The coroner was told Mr Best was allowed to sit up from the procedure sooner than recommended. Patients are advised to remain in a lying, flat position for approximately five minutes following the removal of CVC lines.

Also it is stipulated that CVC lines should be removed with two people present but there was only one, Dr Muhammad Iqbal, medical registrar, in attendance when the procedure was carried out.

In a statement read to a previous hearing, Dr Iqbal said he “accepts with the benefit of hindsight that allowing Mr Best to sit up (in a chair beside the bed) was a deviation from accepted protocol”.

The medical cause of Mr Best’s death was outlined by a pathologist as “arrhythmia secondary to dilated cardiomyopathy, pneumonia, chronic obstructive airway disease and ulcerative colitis”.

The coroner said on Friday in his view the removal of the CVC line on January 8th, 2019, was the trigger for the deterioration in Mr Best’s medical condition.
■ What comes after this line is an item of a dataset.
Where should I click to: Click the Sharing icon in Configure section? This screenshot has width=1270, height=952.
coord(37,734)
He said the medical staff had been “confused, perplexed and puzzled” by Mr Best’s reaction to the removal of the CVC line.
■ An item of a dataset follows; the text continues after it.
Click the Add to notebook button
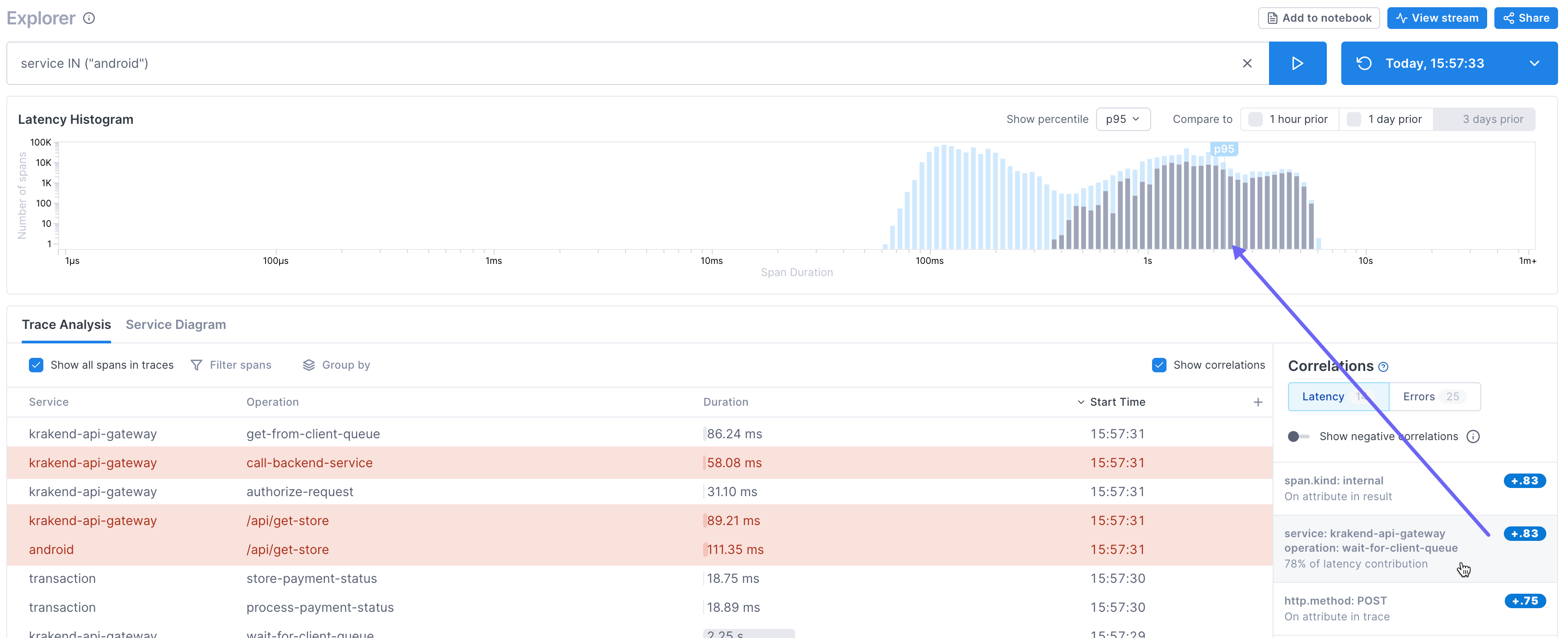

“In my view, the trigger, the catalyst for the death was the removal of the CVC line”, the coroner continued.

Nine members of the Best family were in the public gallery for the hearing. Some broke down on hearing the verdict.

Afterwards, Mr Best’s widow, Geraldine, speaking on behalf of the family, said: “Martin was let down twice. He was put in danger’s way by being allowed to sit up so soon after having the central line taken out of his neck.

“Then, when recording his death, the hospital made no mention of this serious incident . . . the least he deserved, and the least every patient deserves is accurate recording how they died.

“How many more deaths have occurred in unnatural circumstance, which have not been properly recorded.”

Mr Verbruggen, solicitor for the family, said that due to the death not being accurately recorded the family were forced to write to the coroner and the Attorney General to demand an inquest.

“That should not have had to happen. It has prolonged the family suffering and the ordeal of getting answers and closure.”